One thing that often comes up when creating new stages in Hydra is the need to debug them. Most things can be examined simply by running your stage locally and calling the process method by hand, but some times one might need to look at some real life data in the pipeline. Here below, methods for both these alternatives is described.

Running your stage against a test document

Q: I need to verify my stage does the right thing with a specific document!

Ok, so let's use the example of the RemoveFieldsStage, which has the following signature:

@Stage(description = "Removes fields specified by regular expressions.")
public class RemoveFieldsStage extends AbstractProcessStage {
	@Parameter(name = "removeFields", description = "List of regular expressions defining what fields to remove from the document")
	private List<String> removeFields;

	// ... //
}

Clearly, we will want to set that removeFields member to do what we expect it to do in the pipeline. This is done through the setParameters()-method. So, a unit test for this stage for a particular document might look like this:

@Test
public void testRemoveFieldsStage() throws Exception {
	RemoveFieldsStage stage = new RemoveFieldsStage();
	
	/* Create the parameter map for this instance */
	HashMap<String, Object> parameters = new HashMap<String, Object>();
	parameters.put("removeFields", Arrays.asList(new String[] {"batman"}));
	
	/* Set the parameters. Populates the removeFields member of stage with [ "batman" ] */
	stage.setParameters(parameters);
	
	/* Create a test document */
	LocalDocument doc = new LocalDocument();
	doc.putContentField("ironman", "tony stark");
	doc.putContentField("batman", "bruce wayne");
	
	/* Run the stage on that document */
	stage.process(doc);
	
	/* Verify behavior */
	Assert.assertFalse(doc.hasContentField("batman"));
	Assert.assertTrue(doc.hasContentField("ironman"));
	Assert.assertEquals(1, doc.getContentFields().size());
}

Q: Ok, that worked, but it fails when I run it in Hydra!
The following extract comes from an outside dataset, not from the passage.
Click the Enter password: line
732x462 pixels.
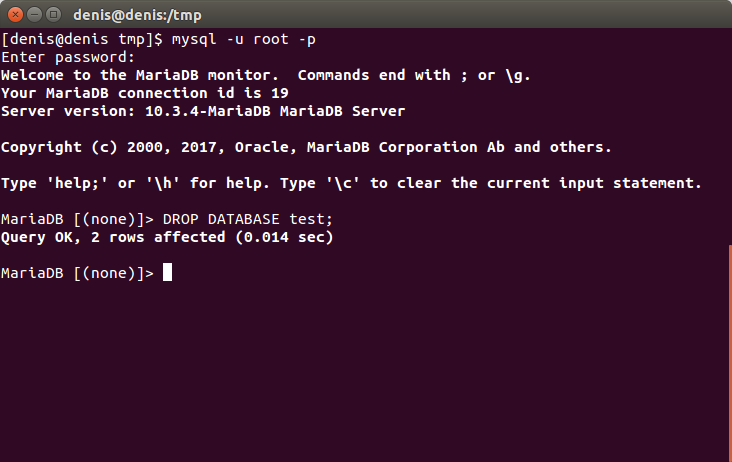pyautogui.click(x=68, y=57)
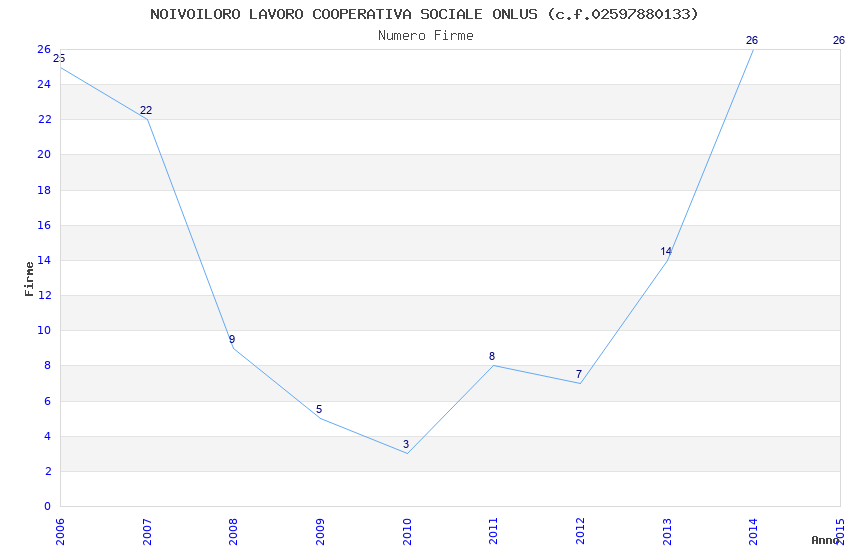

Well, then perhaps we should test it against the production configuration of your stage instead? If you have an instance of hydra core running somewhere, you can easily grab the live configuration and inject it into your stage:

	/* Set the parameters from what is configured for stage 'removeBatman' in Hydra */
	String hostName = "localhost";
	int port = 12001;
	String stageName = "removeBatman";
	Map<String, Object> properties = new RemotePipeline(hostName, port, stageName).getProperties();
	stage.setParameters(properties);

Adjust stagename, hostname, and port according to your needs. If you are really running on localhost with the default port, simply using new RemotePipeline(stagename).getProperties() would work too.

This would, of course, allow you to inspect what you're actually getting back from core in terms of the properties object, as well as using inspection during debugging to look at what the fields in the stage are actually set to.
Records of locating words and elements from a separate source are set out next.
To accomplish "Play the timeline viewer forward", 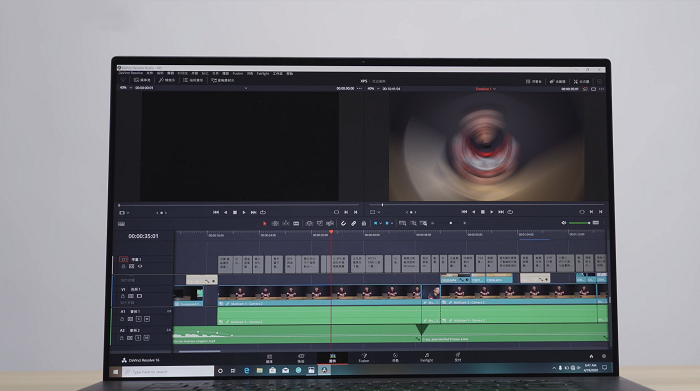I will coord(492,212).
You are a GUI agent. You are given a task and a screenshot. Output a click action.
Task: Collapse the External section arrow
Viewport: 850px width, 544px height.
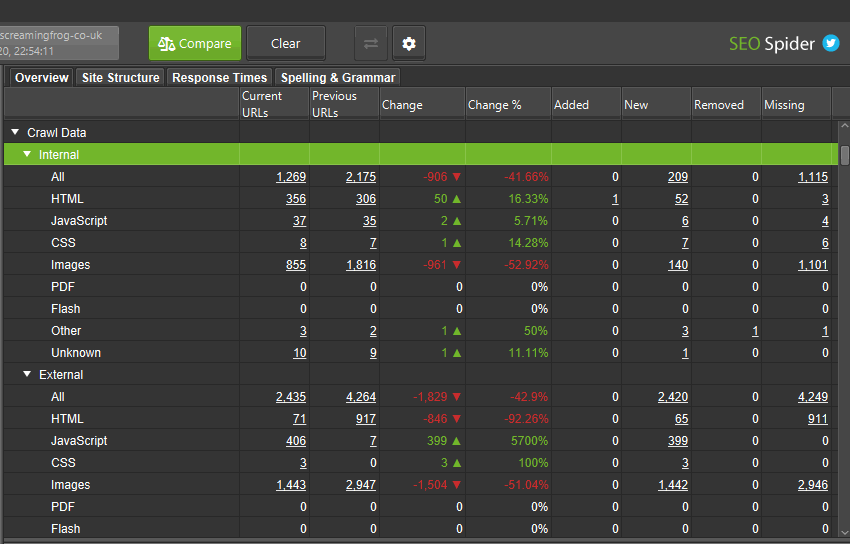[27, 375]
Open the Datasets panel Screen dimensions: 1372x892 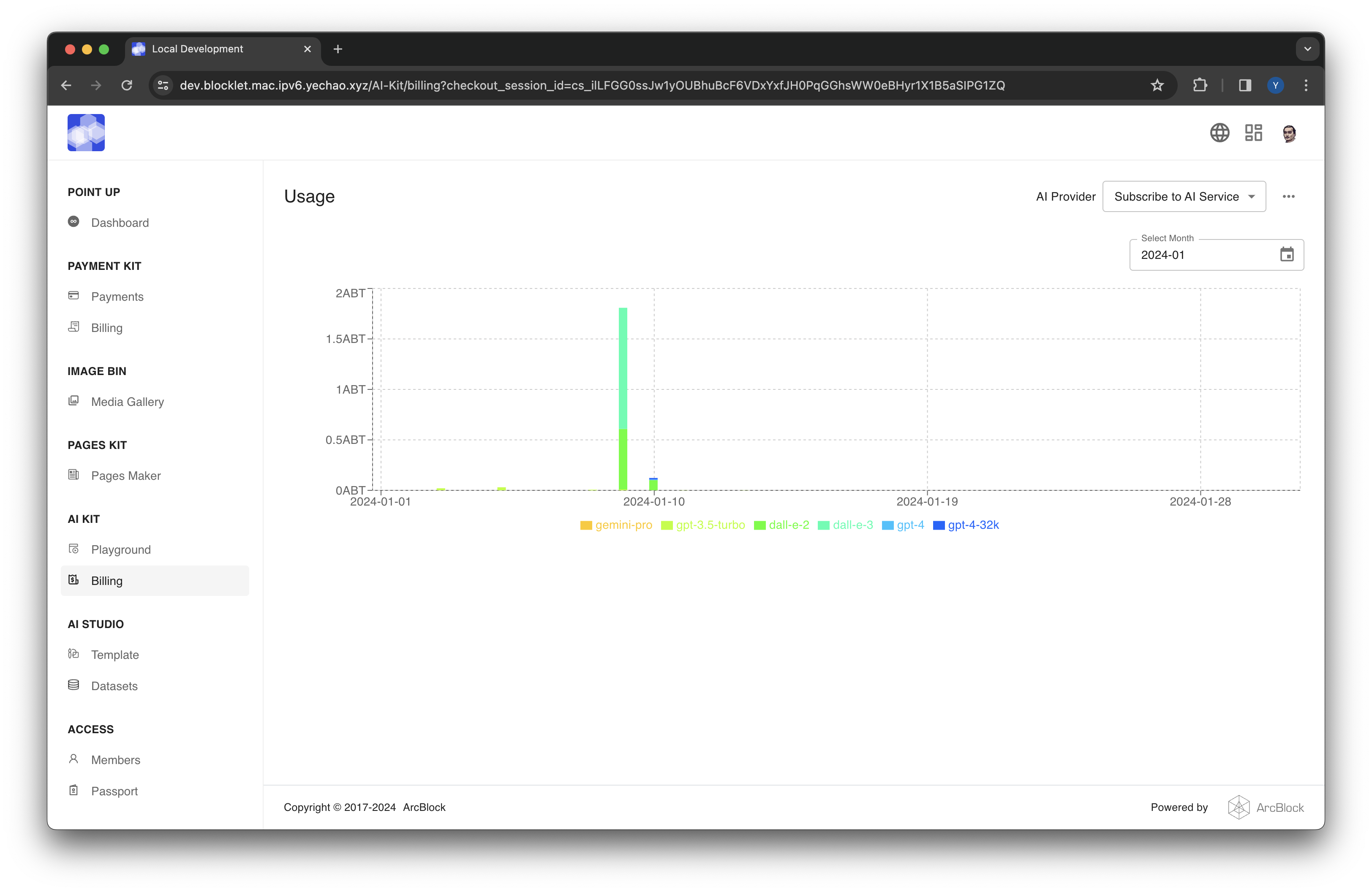pyautogui.click(x=115, y=686)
Running your stage against live data

Q: I need to see how my stage behaves in the wild, what do I do?

So, you want to see how your stage behaves in the wild. Here, you have two options, either launch your stage locally against your pipeline, or attach a remote debugger.

Run the stage locally

You can start your stage locally using the same method that Hydra Core does in your IDE.

In Eclipse

  1. Open up Run Configurations and create a new Java Application run configuration.
  2. Make sure the "Project" field points to the project that contains your stage.
  3. Set the "Main Class" field to com.findwise.hydra.stage.GroupStarter which is inherited from hydra-api.
  4. Go to the "Arguments" tab and enter ${string_prompt} in the "Program arguments" text box.
  5. Hit run! You will be presented with a text box (the string prompt you asked for above)
  6. Enter stageGroup localhost 12001 into the text box that pops up. Replace stageGroup with whatever the name is of the stage group you wish to debug. localhost and 12001 of course point out the location of the Hydra Core you are connecting to, and should also be changed accordingly.
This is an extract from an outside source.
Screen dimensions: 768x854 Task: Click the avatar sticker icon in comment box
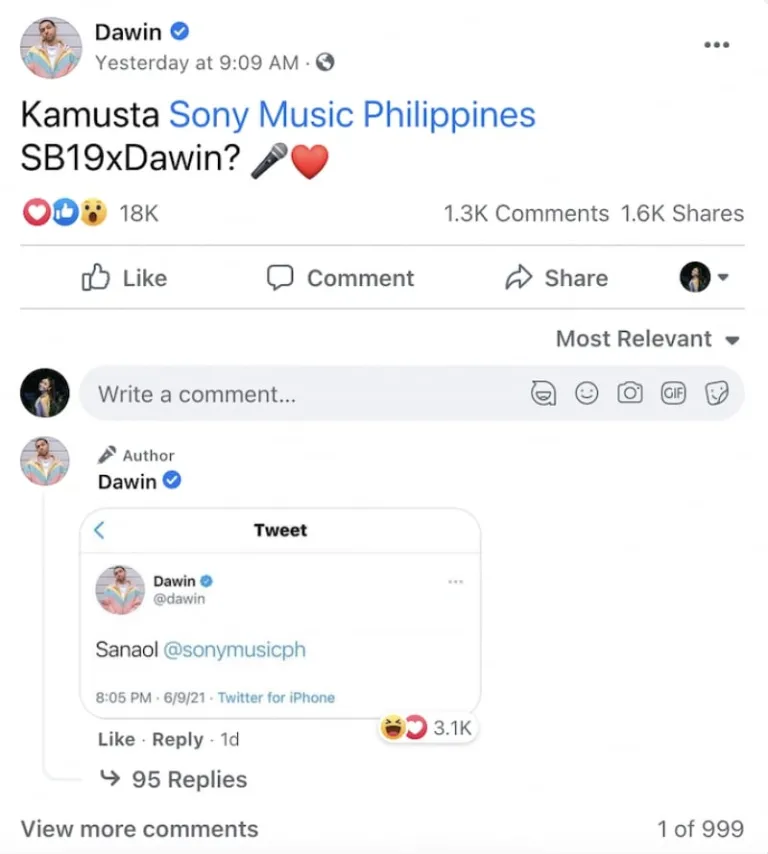[543, 394]
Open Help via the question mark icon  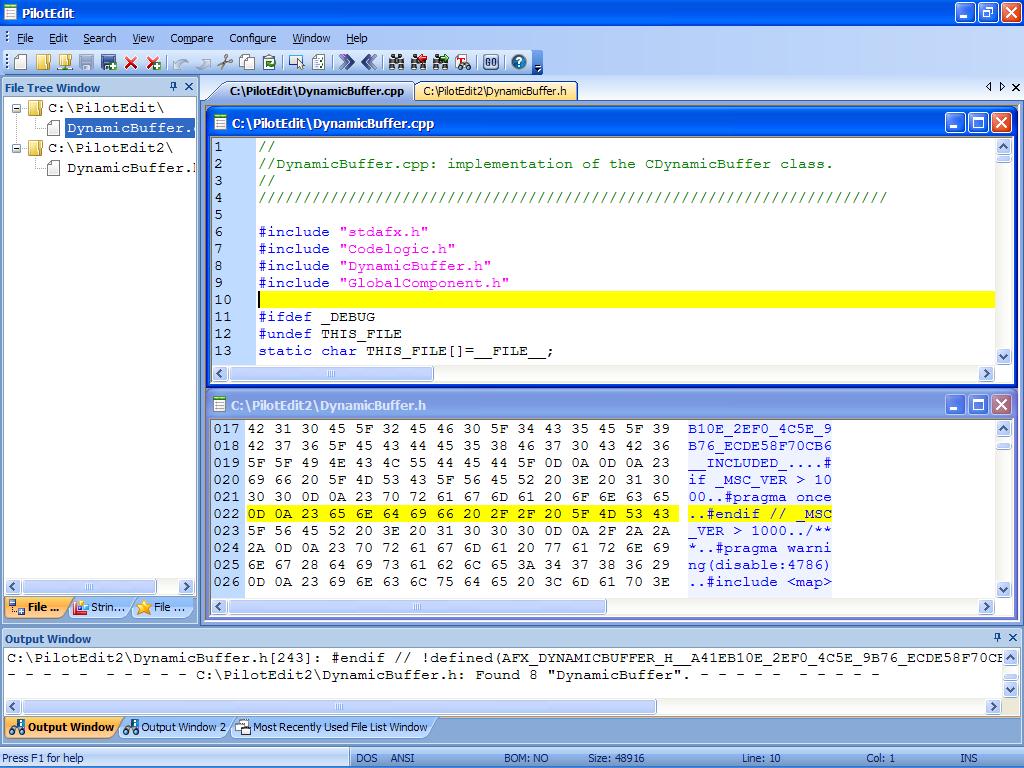pos(518,62)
If all goes well, you will now have spun up the stages found in the stage group you specified, and you'll have them running inside your IDE. From here, you can just debug your code normally, as the stages will start to receive documents from the core it is connected to.

NOTE however that you will now have two instances of the same group running. One is managed by the Hydra core you are connecting to, and the other is run inside your IDE. In order to turn off the one managed by Hydra and only keep the local one, set the stage group to the "DEBUG" state in the pipeline configuration.

Attach a remote debugger

You will need to provide som JVM options when the stage is launched. This can be done via the jvm_parameters stage property, see this wiki page for more information on that particular parameter.

Set the jvm_options parameter to -Xdebug -Xrunjdwp:transport=dt_socket,address=3333,server=y,suspend=y in the stage group configuration. Hydra Core will then restart the stage group, and the JVM it spins up will listen to remote debug connections on port 3333.

With that done, you can now attach a remote debugger from your IDE.